The down side to some of this positive thinking is that, as we try to put a positive spin on aging, we must still accept the fact that we all DO age.  One presenter spoke the need for more personal responsibility, meaning that many of us KNOW what we should do to improve our health as we age, but we simply don’t do it.  (Put DOWN the donut and exercise, friends!!)  However, we must be careful with this theory. As one aging expert said “Something in our bodies will break as we age, through no fault of our own!”  We mustn’t make those who develop an illness or find their abilities diminishing as they age feel guilty, as though they have done something wrong.   Certainly, that would be the pendulum swinging too far in the other direction.

And as I listened to two Alzheimer’s researchers speak about healthy cognitive aging, I thought of all those brilliant and otherwise healthy individuals I have known who have had to face the challenge of Alzheimer’s disease.   It’s hard to put a positive spin on that.  I was a bit miffed and felt that maybe they were trying to be positive about a topic that has no positive aspect.  But then  I had this thought,  maybe as we begin to think more positively about our aging population, we will lose the stigma that Alzheimer’s and other dementias still carry.  Alzheimer’s has been easy to ignore.  It has been seen as an illness only afflicting the “old”.  Those with Alzheimer’s have not often remained in the public eye – thus easy to ignore.  But that is changing and it can’t happen too soon. With more individuals being diagnosed earlier in the course of the disease and those with Young Onset speaking out, we are now hearing their voices and seeing their faces.  Maybe this will motivate our elected officials to put their money and policies where their mouth is. Not one candidate says Alzheimer’s research is not important.  Maybe we can use our power and our voices to compel them to increase the funding to meet the need for more effective treatments and a cure.  No more lip service, let’s demand action.

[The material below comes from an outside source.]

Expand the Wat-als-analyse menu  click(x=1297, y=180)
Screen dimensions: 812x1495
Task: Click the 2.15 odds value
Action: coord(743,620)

The times are changing and it is important that those who work with the aging population be flexible as these times change. This week, I not only presented a workshop on “Sex in Long Term Care” at a large aging conference, I listed to another presenter discuss sex after age 60.  Some of you may not want to talk about sex, especially in the context of your parents or grandparents who live in long term care!  That’s why the subtitle of my presentation is “Eeeew or OK?”, because many do think of it is an “eeeew” topic!  However, as we baby boomers, who coined the phrase “make love, not war” move in to long term care it is an important topic for both those who reside in long term care and those who work in long term care.  In addition, whether you like it or not, believe it is “normal” or not, hate the topic or embrace the topic, the Caitlyn Jenners of the world are aging and may, at some point, reside in long term care. Are we ready for that?

So, today, I am intrigued at the possibilities.  Maybe, this “longevity revolution” can be an impetus for positive change, not just a tsunami or quake!  And just as the baby boomers influenced the work place, forced civil rights changes and lead the sexual revolution – we can be the motivators and even the innovators as we enter our final years.